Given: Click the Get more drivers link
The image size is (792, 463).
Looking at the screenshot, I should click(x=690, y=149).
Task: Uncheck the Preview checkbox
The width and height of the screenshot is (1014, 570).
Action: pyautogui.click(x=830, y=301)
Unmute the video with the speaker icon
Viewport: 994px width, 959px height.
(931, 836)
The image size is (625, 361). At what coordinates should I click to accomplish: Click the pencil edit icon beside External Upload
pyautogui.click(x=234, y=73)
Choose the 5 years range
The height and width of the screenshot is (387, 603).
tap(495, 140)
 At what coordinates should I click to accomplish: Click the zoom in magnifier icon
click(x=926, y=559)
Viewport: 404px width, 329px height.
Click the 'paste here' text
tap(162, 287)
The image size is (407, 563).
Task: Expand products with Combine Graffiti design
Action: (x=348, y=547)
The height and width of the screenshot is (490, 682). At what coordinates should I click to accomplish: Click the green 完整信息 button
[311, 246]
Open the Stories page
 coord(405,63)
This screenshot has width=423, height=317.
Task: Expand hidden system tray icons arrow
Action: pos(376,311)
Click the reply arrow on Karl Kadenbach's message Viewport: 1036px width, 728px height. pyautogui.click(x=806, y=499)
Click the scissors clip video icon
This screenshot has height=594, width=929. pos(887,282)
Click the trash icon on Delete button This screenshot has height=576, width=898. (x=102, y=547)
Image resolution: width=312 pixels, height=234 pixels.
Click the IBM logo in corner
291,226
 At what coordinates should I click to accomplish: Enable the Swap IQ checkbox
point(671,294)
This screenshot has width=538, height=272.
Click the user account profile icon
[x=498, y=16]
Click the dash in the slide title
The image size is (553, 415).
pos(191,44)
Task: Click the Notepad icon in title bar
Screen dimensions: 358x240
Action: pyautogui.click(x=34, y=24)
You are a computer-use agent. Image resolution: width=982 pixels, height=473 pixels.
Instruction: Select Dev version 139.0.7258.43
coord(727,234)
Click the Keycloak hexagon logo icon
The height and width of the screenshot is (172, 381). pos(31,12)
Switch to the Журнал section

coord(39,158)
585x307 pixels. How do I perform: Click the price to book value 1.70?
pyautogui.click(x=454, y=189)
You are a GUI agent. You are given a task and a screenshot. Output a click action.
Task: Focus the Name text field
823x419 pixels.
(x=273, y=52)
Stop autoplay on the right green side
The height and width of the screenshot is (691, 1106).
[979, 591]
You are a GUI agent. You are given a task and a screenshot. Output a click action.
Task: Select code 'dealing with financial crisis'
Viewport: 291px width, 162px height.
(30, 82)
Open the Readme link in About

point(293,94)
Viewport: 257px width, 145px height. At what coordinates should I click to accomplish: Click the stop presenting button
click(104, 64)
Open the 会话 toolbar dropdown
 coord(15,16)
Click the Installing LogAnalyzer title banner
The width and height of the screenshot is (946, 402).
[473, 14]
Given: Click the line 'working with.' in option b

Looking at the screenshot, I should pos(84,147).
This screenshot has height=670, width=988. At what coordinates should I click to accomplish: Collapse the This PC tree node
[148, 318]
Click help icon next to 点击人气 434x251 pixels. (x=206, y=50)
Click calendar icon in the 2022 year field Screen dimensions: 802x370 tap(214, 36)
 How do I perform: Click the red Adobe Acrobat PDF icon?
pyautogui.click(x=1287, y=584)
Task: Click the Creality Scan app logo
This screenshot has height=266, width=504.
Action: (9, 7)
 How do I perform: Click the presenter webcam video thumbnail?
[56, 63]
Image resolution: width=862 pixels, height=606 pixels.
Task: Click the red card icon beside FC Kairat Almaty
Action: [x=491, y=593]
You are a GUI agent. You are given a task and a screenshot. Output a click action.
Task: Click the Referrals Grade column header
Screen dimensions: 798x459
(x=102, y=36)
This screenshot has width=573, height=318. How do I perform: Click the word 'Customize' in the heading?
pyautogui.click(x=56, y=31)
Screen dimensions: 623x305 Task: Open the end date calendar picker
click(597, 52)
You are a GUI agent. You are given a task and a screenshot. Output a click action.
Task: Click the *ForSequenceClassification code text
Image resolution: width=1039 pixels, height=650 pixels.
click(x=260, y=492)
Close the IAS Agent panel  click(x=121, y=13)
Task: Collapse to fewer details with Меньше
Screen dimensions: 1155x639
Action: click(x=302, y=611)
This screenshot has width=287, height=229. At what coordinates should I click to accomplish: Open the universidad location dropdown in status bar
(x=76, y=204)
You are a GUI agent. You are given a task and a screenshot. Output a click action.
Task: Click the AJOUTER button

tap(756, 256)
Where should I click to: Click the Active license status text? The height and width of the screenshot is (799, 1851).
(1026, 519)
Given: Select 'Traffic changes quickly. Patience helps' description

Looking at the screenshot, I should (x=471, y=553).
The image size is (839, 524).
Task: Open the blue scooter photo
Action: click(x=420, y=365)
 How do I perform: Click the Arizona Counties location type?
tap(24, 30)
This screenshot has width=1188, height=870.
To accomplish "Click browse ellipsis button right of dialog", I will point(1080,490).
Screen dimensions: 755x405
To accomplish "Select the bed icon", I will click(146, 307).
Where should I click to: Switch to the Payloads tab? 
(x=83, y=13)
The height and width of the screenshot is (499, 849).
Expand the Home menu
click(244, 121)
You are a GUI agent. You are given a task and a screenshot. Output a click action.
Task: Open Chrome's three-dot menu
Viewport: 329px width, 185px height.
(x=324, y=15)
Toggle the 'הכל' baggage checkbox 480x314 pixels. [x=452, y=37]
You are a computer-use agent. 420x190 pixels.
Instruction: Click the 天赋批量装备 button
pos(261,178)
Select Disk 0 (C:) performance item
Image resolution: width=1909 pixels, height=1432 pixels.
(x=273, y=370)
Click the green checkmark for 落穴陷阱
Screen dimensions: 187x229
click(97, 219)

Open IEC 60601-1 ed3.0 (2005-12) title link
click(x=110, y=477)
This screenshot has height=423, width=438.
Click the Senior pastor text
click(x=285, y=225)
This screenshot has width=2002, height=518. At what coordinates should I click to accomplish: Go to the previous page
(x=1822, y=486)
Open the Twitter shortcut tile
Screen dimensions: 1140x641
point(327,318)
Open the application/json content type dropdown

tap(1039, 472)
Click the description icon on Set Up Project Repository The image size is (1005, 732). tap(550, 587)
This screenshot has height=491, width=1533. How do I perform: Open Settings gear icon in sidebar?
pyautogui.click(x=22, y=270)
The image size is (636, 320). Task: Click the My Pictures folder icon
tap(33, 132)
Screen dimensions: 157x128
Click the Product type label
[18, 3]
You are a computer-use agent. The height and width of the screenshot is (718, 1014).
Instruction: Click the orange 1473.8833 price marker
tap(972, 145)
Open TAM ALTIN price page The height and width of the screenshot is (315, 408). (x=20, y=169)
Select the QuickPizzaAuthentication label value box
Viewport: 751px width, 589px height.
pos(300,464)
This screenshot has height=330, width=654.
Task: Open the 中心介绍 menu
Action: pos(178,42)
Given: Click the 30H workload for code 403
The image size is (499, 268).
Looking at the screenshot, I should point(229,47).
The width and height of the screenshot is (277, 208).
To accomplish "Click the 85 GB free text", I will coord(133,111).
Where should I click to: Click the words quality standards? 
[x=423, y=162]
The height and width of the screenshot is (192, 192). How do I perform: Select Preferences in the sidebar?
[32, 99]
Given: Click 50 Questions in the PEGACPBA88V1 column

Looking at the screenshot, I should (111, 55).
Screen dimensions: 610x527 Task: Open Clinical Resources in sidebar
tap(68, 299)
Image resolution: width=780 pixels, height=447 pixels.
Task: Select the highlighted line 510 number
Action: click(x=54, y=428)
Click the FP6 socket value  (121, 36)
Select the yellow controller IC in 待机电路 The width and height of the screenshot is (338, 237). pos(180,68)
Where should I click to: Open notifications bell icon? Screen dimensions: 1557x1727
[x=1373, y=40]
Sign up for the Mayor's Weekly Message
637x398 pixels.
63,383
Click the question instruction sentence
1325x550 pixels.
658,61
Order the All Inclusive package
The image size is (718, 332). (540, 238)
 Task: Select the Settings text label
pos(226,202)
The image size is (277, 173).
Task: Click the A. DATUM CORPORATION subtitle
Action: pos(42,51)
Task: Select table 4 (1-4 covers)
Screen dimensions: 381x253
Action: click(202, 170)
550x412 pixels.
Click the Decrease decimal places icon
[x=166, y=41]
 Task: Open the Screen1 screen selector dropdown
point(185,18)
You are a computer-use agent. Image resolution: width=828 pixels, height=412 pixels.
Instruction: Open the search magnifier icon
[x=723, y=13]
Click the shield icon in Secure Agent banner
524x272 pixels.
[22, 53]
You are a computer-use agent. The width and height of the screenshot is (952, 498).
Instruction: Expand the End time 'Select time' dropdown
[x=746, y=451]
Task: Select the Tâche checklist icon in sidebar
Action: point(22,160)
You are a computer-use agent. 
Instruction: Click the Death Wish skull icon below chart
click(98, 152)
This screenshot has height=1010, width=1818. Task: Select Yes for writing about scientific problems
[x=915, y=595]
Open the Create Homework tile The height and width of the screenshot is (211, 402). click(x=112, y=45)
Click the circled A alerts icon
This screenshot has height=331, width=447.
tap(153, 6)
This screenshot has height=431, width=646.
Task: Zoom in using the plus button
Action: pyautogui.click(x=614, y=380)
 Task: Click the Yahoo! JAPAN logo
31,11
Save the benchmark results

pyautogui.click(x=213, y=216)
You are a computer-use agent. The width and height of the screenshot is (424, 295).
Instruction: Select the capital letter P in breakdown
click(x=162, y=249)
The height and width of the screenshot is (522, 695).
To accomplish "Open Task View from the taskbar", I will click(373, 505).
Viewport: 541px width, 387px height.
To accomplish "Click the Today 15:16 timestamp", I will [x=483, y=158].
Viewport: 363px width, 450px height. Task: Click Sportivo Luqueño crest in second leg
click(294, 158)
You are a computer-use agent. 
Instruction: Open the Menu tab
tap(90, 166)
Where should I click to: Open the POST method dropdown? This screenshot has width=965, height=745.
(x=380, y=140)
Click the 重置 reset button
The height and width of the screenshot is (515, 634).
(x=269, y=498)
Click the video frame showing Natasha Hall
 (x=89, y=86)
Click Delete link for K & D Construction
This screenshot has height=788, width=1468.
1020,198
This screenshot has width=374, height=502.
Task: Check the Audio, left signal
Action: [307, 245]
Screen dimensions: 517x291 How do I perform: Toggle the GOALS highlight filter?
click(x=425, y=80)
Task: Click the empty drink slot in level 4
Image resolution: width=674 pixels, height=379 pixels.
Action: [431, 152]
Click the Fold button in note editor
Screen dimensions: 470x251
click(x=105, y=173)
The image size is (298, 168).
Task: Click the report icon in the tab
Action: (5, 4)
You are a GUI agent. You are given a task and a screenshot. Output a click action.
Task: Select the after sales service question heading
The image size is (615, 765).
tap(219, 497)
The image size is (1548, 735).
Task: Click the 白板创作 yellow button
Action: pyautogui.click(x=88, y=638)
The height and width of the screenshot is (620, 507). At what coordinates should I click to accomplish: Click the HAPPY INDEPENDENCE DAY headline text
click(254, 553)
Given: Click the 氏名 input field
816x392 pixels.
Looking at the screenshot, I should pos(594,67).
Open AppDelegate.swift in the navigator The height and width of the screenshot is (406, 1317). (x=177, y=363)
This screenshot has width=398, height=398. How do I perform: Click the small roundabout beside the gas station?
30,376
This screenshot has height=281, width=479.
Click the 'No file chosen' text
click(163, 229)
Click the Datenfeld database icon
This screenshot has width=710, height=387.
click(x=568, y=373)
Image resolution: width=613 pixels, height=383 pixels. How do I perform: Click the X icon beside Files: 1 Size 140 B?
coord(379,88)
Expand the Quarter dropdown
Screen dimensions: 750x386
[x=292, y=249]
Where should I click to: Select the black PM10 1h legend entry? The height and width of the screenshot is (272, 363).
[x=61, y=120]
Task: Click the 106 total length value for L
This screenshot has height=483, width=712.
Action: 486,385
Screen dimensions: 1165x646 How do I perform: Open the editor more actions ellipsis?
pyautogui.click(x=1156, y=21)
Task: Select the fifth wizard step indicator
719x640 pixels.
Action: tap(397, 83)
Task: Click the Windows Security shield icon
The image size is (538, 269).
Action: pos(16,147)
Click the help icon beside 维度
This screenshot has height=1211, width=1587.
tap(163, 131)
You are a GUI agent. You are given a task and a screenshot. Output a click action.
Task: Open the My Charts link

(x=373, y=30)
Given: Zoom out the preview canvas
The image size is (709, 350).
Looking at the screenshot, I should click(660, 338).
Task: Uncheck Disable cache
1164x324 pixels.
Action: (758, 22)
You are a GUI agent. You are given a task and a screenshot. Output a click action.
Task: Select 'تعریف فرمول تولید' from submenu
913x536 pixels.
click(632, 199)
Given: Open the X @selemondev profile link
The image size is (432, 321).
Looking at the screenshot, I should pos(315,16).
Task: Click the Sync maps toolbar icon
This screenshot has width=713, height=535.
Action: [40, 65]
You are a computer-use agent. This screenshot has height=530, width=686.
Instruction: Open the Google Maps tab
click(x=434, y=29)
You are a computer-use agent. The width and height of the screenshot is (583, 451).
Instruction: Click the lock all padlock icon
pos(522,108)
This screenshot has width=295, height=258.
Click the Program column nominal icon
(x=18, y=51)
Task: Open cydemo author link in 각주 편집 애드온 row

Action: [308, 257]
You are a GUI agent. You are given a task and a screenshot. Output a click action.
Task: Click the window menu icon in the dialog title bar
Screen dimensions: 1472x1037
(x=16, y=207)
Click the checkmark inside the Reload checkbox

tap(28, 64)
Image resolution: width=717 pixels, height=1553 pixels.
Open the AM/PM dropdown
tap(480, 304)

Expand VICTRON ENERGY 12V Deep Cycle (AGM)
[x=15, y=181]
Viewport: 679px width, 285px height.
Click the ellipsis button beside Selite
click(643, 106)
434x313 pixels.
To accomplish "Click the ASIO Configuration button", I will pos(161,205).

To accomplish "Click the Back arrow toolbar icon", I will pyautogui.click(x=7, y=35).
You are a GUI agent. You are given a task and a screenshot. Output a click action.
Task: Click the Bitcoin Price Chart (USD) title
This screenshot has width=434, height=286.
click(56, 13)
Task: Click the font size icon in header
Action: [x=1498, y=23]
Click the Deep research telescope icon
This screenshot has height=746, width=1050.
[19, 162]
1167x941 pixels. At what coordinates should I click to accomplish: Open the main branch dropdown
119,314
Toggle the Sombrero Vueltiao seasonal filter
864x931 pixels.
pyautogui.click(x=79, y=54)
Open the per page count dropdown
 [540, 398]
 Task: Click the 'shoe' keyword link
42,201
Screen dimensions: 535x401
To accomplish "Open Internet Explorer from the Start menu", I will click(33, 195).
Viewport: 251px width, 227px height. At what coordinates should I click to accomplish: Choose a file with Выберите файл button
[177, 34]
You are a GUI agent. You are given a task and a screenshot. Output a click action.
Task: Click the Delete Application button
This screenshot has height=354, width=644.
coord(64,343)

[Brief]
Work out how many lines in this material include the word "Uncheck", and reply with that number alone.

[Expected output]
2